- Text excerpt -
+-------+

Defending Against Trojan Attacks on Neural Network-based Language Models
Backdoor (Trojan) attacks are a major threat to the security of deep neural network (DNN) models. They are created by an attacker who adds a certain pattern to a portion of given training dataset, causing the DNN model to misclassify any inputs that contain the pattern. These infected classifiers are called Trojan models and the added pattern is referred to as the trigger. In image domain, a trigger can be a patch of pixel values added to the images and in text domain, it can be a set of words. In this thesis, we propose Trojan-Miner (T-Miner), a defense scheme against such backdoor attacks on text classification deep learning models. The goal of T-Miner is to detect whether a given classifier is a Trojan model or not.
To create T-Miner , our approach is based on a sequence-to-sequence text generation model. T-Miner uses feedback from the suspicious (test) classifier to perturb input sentences such that their resulting class label is changed. These perturbations can be different for each of the inputs. T-Miner thus extracts the perturbations to determine whether they include any backdoor trigger and correspondingly flag the suspicious classifier as a Trojan model.

+-------+

- Data under study -
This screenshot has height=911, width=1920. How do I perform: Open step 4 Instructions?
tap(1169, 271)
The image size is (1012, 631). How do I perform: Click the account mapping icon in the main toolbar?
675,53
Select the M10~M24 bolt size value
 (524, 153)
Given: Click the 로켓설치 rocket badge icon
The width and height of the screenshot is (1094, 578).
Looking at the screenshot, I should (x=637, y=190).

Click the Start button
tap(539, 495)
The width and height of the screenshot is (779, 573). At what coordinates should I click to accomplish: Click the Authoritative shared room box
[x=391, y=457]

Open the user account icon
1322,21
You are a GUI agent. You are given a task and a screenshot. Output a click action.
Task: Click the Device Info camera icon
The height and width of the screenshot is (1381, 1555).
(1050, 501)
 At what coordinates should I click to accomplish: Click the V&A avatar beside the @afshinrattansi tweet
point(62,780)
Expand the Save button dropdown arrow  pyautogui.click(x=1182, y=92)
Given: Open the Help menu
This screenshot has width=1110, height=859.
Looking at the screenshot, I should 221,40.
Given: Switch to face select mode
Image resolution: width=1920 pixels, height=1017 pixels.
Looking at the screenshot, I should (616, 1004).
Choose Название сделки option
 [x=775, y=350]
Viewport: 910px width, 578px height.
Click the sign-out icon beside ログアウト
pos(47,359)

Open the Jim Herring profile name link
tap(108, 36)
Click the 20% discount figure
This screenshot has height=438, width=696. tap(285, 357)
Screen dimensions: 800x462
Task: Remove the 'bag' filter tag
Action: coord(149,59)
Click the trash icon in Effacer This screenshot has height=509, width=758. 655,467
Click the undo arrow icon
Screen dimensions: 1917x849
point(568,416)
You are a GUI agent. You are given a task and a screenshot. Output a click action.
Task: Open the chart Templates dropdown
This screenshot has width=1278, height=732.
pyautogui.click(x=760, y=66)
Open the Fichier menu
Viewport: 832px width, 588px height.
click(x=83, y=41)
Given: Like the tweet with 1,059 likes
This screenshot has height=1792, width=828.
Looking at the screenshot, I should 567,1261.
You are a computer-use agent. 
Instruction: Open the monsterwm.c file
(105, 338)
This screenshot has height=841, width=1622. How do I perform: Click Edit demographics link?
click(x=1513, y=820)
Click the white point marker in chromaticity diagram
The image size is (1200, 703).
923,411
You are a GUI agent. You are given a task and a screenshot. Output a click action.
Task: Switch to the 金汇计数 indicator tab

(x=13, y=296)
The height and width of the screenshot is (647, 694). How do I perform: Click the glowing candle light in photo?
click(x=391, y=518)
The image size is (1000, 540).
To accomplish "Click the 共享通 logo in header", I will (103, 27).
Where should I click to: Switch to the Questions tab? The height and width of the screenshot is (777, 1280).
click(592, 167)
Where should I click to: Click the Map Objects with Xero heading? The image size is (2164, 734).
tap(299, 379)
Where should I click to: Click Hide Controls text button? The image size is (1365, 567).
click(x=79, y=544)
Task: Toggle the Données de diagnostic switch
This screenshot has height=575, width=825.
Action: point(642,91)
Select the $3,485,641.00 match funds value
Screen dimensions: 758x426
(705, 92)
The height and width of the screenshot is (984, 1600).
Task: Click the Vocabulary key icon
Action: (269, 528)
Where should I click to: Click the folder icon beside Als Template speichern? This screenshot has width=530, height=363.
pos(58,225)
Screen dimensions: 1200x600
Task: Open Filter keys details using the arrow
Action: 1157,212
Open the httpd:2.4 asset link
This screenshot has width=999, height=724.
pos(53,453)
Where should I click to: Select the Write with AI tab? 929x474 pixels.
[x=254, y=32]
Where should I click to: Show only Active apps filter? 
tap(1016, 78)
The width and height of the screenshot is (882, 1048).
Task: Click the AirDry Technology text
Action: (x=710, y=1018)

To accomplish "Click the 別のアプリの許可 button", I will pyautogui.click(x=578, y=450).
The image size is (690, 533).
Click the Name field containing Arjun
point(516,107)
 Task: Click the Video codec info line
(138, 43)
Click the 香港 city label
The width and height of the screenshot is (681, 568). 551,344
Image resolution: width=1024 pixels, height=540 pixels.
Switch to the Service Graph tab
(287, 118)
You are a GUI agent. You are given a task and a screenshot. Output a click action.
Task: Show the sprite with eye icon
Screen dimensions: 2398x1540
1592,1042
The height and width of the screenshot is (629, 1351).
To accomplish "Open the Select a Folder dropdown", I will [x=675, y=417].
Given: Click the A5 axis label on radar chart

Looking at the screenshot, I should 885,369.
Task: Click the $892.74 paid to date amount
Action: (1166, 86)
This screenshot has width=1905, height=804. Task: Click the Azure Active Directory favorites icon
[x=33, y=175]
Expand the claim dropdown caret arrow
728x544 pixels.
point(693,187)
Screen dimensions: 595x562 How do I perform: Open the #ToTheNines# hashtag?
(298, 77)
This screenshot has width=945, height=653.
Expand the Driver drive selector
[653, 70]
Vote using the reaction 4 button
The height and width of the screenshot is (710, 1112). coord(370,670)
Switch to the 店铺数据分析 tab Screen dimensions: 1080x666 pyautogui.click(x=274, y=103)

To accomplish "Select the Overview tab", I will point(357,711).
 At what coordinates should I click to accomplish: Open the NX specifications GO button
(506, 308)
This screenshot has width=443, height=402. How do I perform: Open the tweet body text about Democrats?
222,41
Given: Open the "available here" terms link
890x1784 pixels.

+-------+

- Task directions -
Pick up the abstract on defending neural language models against Trojan attacks after its last sentence and continue it.

- Response for this exercise -
We evaluate T-Miner on three text classification datasets: Yelp Restaurant Reviews, Twitter Hate Speech, and Rotten Tomatoes Movie Reviews. To illustrate the effectiveness of T-Miner, we evaluate it on attack models over text classifiers. Hence, we build a set of clean classifiers with no trigger in their training datasets and also using several trigger phrases, we create a set of Trojan models. Then, we compute how many of these models are correctly marked by T-Miner. We show that our system is able to detect trojan and clean models with 97% overall accuracy over 400 classifiers. Finally, we discuss the robustness of T-Miner in the case that the attacker knows T-Miner framework and wants to use this knowledge to weaken T-Miner performance. To this end, we propose four different scenarios for the attacker and report the performance of T-Miner under these new attack methods.